Elizabeth Gorski’s New York Times crossword, “Fast Track”

NY Times Sunday crossword solution, 6 9 13 “Fast Track”

I began this puzzle with a skeptical eye roll when I read “Complete the puzzle. Then connect the circled letters alphabetically from A to S to get an image related to the puzzle’s theme.” on the NYT puzzle page. And then I solved the puzzle and discovered that while the horse-racing theme was a tad dry (as a factual/trivia sort of theme can be), the fill was quite good throughout and the connect-the-dots game drew a good likeness of a horse’s head. The zones with the circled letters ran the risk of being lousy, and yet they were solid. The four wide-open corners outside the horse head were also filled pretty well, with theme entries penetrating all four corners.

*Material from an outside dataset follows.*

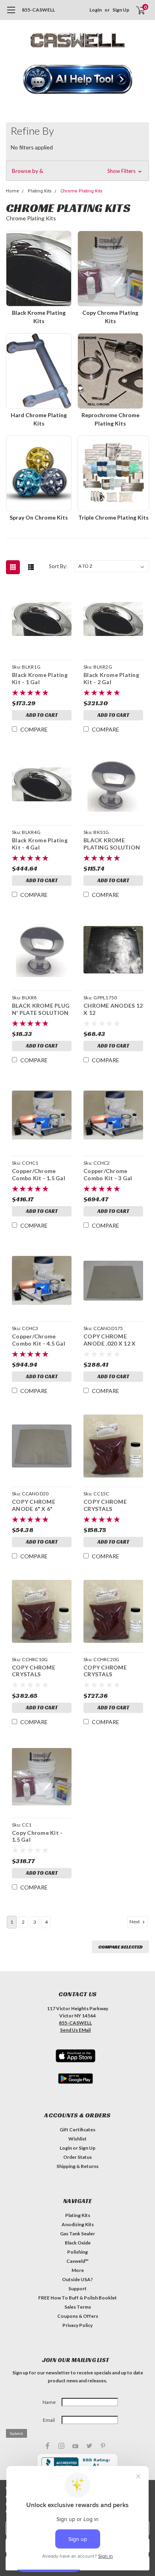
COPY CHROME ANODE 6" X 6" (33, 1505)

The theme is straightforward:

  • 31a. [Like 64-Across, in sports annals], CELEBRATED.
  • 64a. [95-Across who made the covers of Time, Newsweek and Sports Illustrated in the same week], SECRETARIAT. That was in 1973, after winning the first two races of the Triple Crown.
  • 95a. [Time and Newsweek's cover description of 64-Across], SUPER HORSE. Newsweek went with SUPERHORSE as one word.
  • 13d. [What 64-Across holds in the three legs of 46-Down], ALL-TIME RECORDS. Not a lot of speed records have endured for 40 years, and it’s nuts that this horse set records in all three races and not a single horse since has topped Secretariat in even one race.
  • 37d. [Straightaway for 64-Across], HOME STRETCH.
  • 46d. [What 64-Across won on June 9, 1973], THE TRIPLE CROWN.
  • There’s also 90d. [Victory wear for 64-Across], WREATH.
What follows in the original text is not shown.